Pour Cindy Barret, les niveaux de rétrocession ne baisseront plus. Et pourtant, elle n’est pas certaine que ce soit l’argument le plus attirant pour les candidats de la nouvelle génération. « Parfois ils ne choisissent pas de rejoindre le cabinet le plus offrant en termes financiers, explique-t-elle. Ils regardent le package global : la réputation de l’associé, le management de l’équipe, les perspectives de développement… ». Car il ne faut pas croire que les jeunes avocats ne se tiennent pas au courant du marché. Dès leurs masters, des fils WhatsApp se constituent dans lesquels les étudiants et stagiaires s’échangent les informations sans filtre : les grilles de rémunération, l’ambiance, les pratiques RH, les détails sur la salle de sport du cabinet, etc. Certaines d’entre elles sont également diffusées sur le fameux compte Instagram BalanceTonCabinet qui regorge de messages dénonçant les mauvaises pratiques des structures et de certains associés virulents dont les identités sont aisément identifiables. « De plus en plus de structures s’attellent à améliorer le bien-être en cabinet, en adaptant les façons de collaborer, les espaces de travail, en proposant davantage de moments de convivialité, des activités sportives comme des cours de fitness ou de yoga… », explique la porte-parole de la division avocats de Michael Page.

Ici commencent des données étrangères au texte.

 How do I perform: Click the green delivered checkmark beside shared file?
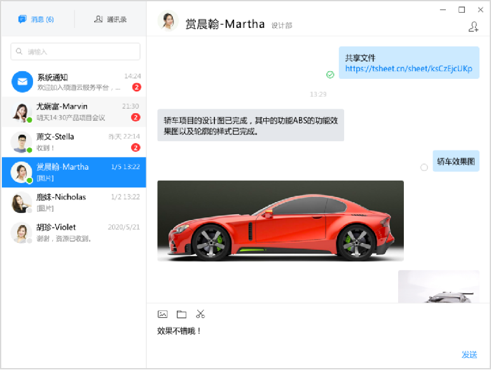[x=330, y=74]
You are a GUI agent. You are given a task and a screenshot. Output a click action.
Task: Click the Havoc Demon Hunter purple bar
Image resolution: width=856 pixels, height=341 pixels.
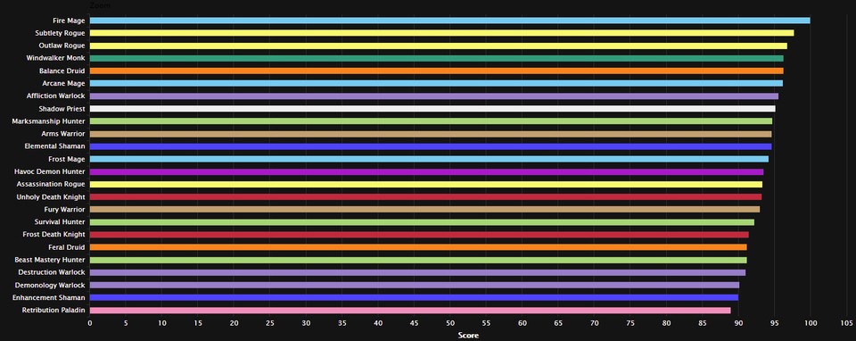(427, 171)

Chez Linklaters, l’accent a par exemple été mis sur les activités de pro bono en créant, dès 2015, la Fondation du cabinet qui a pour but d’ « initier, promouvoir ou aider, en France et à l’étranger, des actions d’intérêt général à but non lucratif, visant à établir ou à développer des liens de solidarité sociale, éducative et culturelle ». Elle soutient notamment La Source, une association qui a pour mission d’aider des jeunes de 6 à 18 ans, en difficulté familiale, scolaire ou identitaire, voire en situation d’exclusion, à développer leur créativité artistique dans de nombreux domaines. Chaque année, les enfants viennent présenter leur réalisation aux collaborateurs du cabinet. Un moment émouvant, bienveillant et fédérateur pour les avocats. Lors des portes ouvertes du cabinet, les jeunes diplômés sont très intéressés par ces initiatives pro bono.

Les initiatives sont du même ordre chez Allen & Overy qui communique régulièrement sur ses engagements RSE visant à « offrir aux collaborateurs un environnement de travail inclusif et bienveillant ». Un pacte de diversité a été rédigé, comme une charte d’engagement LGBT+, ainsi qu’un programme de développement professionnel dédié aux femmes. « Nous avons lancé en 2018 un programme de reverse mentoring. Cette approche consiste à ce qu’un collaborateur junior soit le mentor d’un associé. Cela permet aux collaborateurs juniors de faire entendre leur voix, et aux associés d’avoir une meilleure connaissance des attentes des plus jeunes », est-il précisé dans le rapport signé par le managing partner, Hervé Ekué.

Au sein du jeune cabinet Berenice Avocats, les associés ont mis en place un modèle de formation qui ne repose pas uniquement sur le droit. Les collaborateurs ne sont pas considérés comme des productifs. Ils sont formés au business développement dès leur arrivée, se déplacent chez le client, les reçoivent au cabinet, et ont accès au carnet d’adresses des associés fondateurs. « Ils sont immédiatement formés aux fonctions d’associé. On leur donne des perspectives », précise Victor Champey, cofondateur.

L’ambition est d’attirer bien sûr, mais aussi très clairement de fidéliser les équipes. Car si le collaborateur est reconnu par ses supérieurs, a des perspectives de développement, et s’implique dans la vie du cabinet, pourquoi aurait-il envie d’aller ailleurs ? 

(1) Selon Wikipédia, l’expression « OK Boomer » trouve son origine dans une vidéo où l’on voit un homme âgé non identifié déclarer que les « milléniaux et la génération Z sont atteints du syndrome de Peter Pan. Ils refusent de grandir et pensent que les idéaux utopiques qui ont bercé leur jeunesse vont d’une manière ou d’une autre se réaliser à l’âge adulte ». L’expression s’utilise comme réplique et critique des idéaux des générations précédentes qui ont fortement marqué la politique, l’économie et l’environnement.

(2) Cf. notre article Mercato des avocats : les grandes manœuvres se préparent, in LJA magazine n° 68, septembre-octobre 2020.

(3) Cf l’article Bordeaux, the place to be, in LJA Magazine n° 78, mai-juin 2022.